» **PROBLEM TO SOLVE**:
All lines of the listing that contain "Choose" should be shown in full.

» **SOURCE RECORDS**:
# # # #
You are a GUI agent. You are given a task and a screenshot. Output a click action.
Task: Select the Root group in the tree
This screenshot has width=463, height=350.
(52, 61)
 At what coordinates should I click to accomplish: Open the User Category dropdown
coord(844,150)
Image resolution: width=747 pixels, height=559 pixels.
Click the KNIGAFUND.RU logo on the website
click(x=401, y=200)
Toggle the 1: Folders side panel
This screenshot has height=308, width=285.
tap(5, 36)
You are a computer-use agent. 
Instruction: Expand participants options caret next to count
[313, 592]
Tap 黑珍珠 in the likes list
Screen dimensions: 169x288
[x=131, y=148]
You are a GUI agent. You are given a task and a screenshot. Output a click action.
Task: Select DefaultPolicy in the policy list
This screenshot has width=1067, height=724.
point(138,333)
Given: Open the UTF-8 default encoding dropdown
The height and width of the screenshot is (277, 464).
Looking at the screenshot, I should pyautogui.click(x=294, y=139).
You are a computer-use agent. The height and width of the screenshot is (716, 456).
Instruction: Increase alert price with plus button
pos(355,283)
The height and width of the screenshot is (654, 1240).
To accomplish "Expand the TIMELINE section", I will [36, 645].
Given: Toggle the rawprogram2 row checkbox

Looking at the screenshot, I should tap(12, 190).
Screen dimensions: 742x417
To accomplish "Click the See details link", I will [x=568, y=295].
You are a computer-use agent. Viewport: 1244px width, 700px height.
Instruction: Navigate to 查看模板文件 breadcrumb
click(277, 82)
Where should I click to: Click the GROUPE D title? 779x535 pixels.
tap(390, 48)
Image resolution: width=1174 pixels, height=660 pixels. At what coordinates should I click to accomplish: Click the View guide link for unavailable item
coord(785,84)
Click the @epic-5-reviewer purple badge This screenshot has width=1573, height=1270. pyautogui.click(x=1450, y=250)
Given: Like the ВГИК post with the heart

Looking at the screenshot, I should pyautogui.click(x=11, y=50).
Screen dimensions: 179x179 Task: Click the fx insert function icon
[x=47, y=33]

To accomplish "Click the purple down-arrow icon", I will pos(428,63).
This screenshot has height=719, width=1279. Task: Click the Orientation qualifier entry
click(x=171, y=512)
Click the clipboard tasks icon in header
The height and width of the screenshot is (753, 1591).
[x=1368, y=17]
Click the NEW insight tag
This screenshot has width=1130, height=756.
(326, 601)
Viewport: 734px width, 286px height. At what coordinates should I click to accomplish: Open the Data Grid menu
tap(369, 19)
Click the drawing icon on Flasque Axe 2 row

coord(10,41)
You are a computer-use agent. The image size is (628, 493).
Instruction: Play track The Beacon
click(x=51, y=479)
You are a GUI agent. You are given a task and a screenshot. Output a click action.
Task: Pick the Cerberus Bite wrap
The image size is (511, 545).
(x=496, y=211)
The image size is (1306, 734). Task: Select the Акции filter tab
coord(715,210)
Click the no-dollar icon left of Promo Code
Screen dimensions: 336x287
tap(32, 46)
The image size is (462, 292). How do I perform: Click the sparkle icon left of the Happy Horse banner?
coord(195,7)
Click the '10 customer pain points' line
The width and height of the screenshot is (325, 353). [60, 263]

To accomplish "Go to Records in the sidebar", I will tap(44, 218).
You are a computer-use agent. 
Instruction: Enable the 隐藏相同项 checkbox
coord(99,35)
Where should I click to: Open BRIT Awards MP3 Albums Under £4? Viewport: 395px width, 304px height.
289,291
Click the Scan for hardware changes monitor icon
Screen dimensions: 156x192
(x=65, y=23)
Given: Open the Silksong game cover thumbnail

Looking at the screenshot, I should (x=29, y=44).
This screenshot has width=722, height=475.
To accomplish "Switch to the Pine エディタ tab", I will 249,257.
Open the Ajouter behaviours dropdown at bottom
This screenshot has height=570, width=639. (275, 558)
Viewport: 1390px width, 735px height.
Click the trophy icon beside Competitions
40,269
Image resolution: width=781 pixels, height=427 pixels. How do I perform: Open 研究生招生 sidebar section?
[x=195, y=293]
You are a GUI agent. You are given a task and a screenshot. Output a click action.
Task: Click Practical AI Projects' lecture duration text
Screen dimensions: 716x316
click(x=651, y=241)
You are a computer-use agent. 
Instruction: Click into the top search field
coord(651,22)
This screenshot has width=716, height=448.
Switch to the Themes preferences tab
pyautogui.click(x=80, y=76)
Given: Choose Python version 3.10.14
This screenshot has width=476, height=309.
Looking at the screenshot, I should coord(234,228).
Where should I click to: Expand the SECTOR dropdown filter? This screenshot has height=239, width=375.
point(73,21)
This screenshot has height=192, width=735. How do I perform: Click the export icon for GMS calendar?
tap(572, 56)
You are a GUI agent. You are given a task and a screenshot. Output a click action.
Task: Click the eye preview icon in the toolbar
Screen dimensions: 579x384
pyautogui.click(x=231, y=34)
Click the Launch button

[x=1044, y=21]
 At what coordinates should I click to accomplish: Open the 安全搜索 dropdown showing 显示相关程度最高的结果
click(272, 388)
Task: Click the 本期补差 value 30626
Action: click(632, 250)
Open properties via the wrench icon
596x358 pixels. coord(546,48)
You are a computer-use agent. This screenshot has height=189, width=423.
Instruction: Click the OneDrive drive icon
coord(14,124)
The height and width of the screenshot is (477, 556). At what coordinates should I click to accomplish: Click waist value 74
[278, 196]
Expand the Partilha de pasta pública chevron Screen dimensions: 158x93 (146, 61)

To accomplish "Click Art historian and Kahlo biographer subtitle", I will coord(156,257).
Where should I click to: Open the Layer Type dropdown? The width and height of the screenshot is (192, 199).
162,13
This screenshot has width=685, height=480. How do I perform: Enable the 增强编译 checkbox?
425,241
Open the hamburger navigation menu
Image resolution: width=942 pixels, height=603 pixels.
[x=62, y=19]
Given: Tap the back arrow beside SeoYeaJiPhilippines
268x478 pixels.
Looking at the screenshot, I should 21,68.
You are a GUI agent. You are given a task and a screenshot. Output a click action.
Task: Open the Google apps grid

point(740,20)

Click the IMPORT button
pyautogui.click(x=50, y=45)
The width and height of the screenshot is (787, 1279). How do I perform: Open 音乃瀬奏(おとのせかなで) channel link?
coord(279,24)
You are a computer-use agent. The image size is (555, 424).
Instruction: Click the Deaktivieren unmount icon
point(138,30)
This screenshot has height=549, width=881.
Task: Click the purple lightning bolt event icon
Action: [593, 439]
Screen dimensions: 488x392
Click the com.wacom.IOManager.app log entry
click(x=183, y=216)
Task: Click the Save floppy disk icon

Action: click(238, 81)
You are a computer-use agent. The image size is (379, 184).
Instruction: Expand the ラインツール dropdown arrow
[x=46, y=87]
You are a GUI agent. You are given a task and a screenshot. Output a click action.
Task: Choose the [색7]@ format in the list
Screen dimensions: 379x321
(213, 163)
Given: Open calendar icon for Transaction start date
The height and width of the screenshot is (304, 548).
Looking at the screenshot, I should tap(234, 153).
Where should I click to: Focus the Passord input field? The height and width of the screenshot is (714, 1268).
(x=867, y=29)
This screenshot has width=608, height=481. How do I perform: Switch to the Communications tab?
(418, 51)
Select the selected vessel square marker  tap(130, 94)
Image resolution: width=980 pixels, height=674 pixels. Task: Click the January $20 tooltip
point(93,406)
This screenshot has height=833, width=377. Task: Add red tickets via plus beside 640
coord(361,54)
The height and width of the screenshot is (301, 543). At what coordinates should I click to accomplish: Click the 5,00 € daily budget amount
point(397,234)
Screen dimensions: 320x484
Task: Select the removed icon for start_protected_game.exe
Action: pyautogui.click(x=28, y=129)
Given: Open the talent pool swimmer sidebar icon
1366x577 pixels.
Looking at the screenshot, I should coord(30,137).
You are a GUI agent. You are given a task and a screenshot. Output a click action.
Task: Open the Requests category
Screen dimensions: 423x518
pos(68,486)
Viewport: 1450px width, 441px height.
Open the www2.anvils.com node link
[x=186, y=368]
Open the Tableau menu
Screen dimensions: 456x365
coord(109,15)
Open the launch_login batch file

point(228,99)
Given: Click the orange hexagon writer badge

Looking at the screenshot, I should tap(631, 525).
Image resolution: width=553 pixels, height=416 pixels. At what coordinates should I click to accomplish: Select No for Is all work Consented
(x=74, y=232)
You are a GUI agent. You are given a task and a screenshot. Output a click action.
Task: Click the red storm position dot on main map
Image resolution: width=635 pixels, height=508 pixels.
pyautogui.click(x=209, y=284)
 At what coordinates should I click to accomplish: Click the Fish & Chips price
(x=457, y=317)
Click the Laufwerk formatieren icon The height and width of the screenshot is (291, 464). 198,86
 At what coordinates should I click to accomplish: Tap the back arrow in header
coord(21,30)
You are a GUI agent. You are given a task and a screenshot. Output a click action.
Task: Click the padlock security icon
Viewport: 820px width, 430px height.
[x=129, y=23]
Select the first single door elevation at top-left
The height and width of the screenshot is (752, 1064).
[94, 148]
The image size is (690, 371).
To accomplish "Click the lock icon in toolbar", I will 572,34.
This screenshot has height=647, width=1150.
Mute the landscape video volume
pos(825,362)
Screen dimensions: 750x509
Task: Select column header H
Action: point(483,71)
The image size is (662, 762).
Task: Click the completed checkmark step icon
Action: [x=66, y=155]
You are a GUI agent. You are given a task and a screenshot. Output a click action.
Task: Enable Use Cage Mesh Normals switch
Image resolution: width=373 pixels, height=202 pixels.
# # # #
» **TASK ANSWER**:
Given: Choose Python version 3.10.14
Task: Choose the [색7]@ format in the list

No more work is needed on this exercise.